• Daftar Tugas:
1: Menurut kutipan teks, apa esensi penelitian klinis?
2: Sebutkan semua faktor yang mempengaruhi keberhasilan pengobatan yang menjadi contoh dalam kutipan teks pada bagian Data Prognostik.
3: Kembalikan bagian kutipan teks mulai dari "Data Prognostik Data" sampai dengan "yang sebanding pula.", tanpa mengubah apa pun.

• Kutipan Teks:
Data Prognostik Data ini berasal dari faktor-faktor yang mempengaruhi keberhasilan pengobatan, misalnya penyakit-penyakit lain (komorbid), lama penyakit, faktor psikis dan genetik yang terutama berpengaruh terhadap efek periterapi dan efek samping. Dalam penelitian klinis faktor prognostik terhadap respons penderita harus dinyatakan setelah dilakukan analisis statistik. Untuk keperluan ini, setiap penderita kelompok percobaan atau kelompok kontrol yang mempunyai prognosis yang sama dimasukkan dalam subkelompok yang sama sehingga akhirnya diperoleh kelompok percobaan dan kontrol yang sebanding dengan subkelompok yang mempunyai prognosis yang sebanding pula.
F. Dasar Penilaian Penelitian Klinis Untuk memperoleh hasil dan kesimpulan hasil penelitian klinis yang dipercayai kebenarannya, diperlukan penilaian secara klinis. Penilaian hasil penelitian klinis dapat dilakukan dengan baik apabila berpedoman pada prinsip-prinsip dasar sebagai berikut: a. Tujuan penelitian klinis ialah untuk menilai manfaat dan bahaya obatobat an yang digunakan atau akan digunakan pada manusia. b. Metode penelitian klinis adalah eksperimen, bukanlah survei dan bukan pula bersifat retrospektif. c. Esensi penelitian klinis adalah pembandingan (comparison). d. Validitas dari pembandingan tergantung
pada relevansi, ketetapan
pengukuran dan bebas dari segala macam praduga. e. Tujuan penelitian klinis adalah untuk mendapatkan kesimpulan (inference) yang dapat berlaku untuk seluruh penderita (populasi). f. Kepercayaan (reliability) terhadap kesimpulan yang diambil tergantung pada validitas pembandingan.

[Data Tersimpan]

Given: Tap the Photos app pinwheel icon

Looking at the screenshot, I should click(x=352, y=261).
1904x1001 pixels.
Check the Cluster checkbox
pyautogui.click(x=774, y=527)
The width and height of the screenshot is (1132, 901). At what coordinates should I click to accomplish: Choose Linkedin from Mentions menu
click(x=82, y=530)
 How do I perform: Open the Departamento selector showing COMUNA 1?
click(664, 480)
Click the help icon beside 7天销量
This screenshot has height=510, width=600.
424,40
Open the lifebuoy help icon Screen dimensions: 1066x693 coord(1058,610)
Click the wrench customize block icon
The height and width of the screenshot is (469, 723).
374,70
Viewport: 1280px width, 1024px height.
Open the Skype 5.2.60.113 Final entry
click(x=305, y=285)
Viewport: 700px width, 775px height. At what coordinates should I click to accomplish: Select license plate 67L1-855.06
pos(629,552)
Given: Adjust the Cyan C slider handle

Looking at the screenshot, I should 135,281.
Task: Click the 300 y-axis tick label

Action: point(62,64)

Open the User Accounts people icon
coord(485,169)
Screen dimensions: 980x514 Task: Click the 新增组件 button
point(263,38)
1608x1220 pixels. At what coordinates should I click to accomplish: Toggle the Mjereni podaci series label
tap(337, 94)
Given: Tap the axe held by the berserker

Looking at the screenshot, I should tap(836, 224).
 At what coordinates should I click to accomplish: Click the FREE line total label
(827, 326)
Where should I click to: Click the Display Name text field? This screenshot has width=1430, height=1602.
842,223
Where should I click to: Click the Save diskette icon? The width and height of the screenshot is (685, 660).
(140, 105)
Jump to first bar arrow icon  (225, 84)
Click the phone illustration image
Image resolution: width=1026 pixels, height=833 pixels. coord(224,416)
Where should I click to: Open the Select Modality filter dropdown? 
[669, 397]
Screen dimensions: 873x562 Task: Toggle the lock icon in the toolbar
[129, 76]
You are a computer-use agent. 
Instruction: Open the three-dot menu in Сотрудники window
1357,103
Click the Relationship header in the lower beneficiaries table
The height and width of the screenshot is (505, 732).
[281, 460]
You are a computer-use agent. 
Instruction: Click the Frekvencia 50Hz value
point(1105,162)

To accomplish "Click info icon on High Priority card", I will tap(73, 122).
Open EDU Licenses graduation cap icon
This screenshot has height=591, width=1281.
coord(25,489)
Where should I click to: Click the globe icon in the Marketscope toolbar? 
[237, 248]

• Jawaban per Tugas:
1: Esensi penelitian klinis adalah pembandingan (comparison).

2:
- Penyakit-penyakit lain (komorbid)
- Lama penyakit
- Faktor psikis
- Faktor genetik

3:
Data Prognostik Data ini berasal dari faktor-faktor yang mempengaruhi keberhasilan pengobatan, misalnya penyakit-penyakit lain (komorbid), lama penyakit, faktor psikis dan genetik yang terutama berpengaruh terhadap efek periterapi dan efek samping. Dalam penelitian klinis faktor prognostik terhadap respons penderita harus dinyatakan setelah dilakukan analisis statistik. Untuk keperluan ini, setiap penderita kelompok percobaan atau kelompok kontrol yang mempunyai prognosis yang sama dimasukkan dalam subkelompok yang sama sehingga akhirnya diperoleh kelompok percobaan dan kontrol yang sebanding dengan subkelompok yang mempunyai prognosis yang sebanding pula.